* BEGIN Exercise material *

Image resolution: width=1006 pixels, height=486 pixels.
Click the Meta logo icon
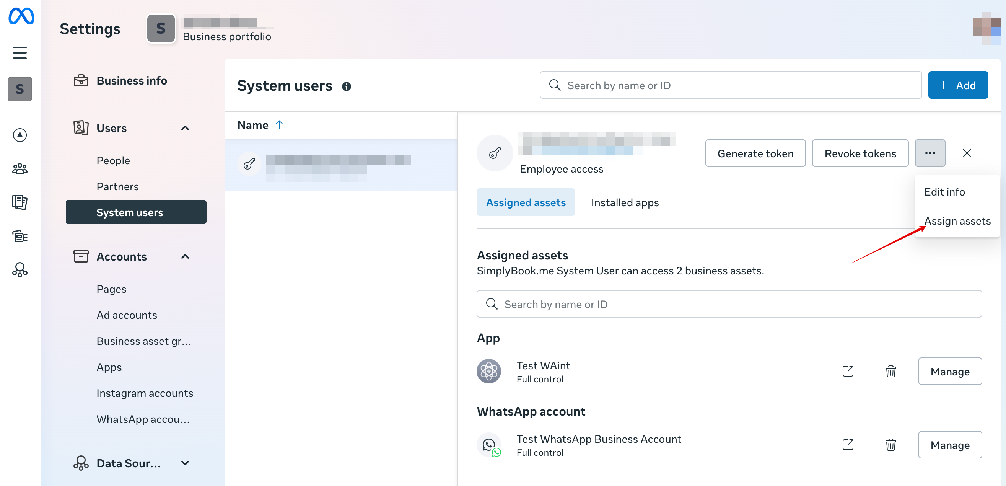[x=21, y=16]
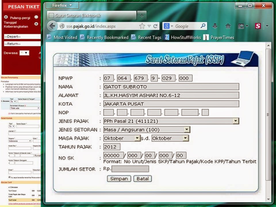
Task: Click the Batal button
Action: coord(142,179)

* END Exercise material *

• [What you have to do]: Copy every line of the material above word for word, leaving out the pictures.

• [Solved problem]:
Image resolution: width=1006 pixels, height=486 pixels.
Click the Meta logo icon
[x=21, y=16]
Task: Click the Batal button
Action: coord(142,179)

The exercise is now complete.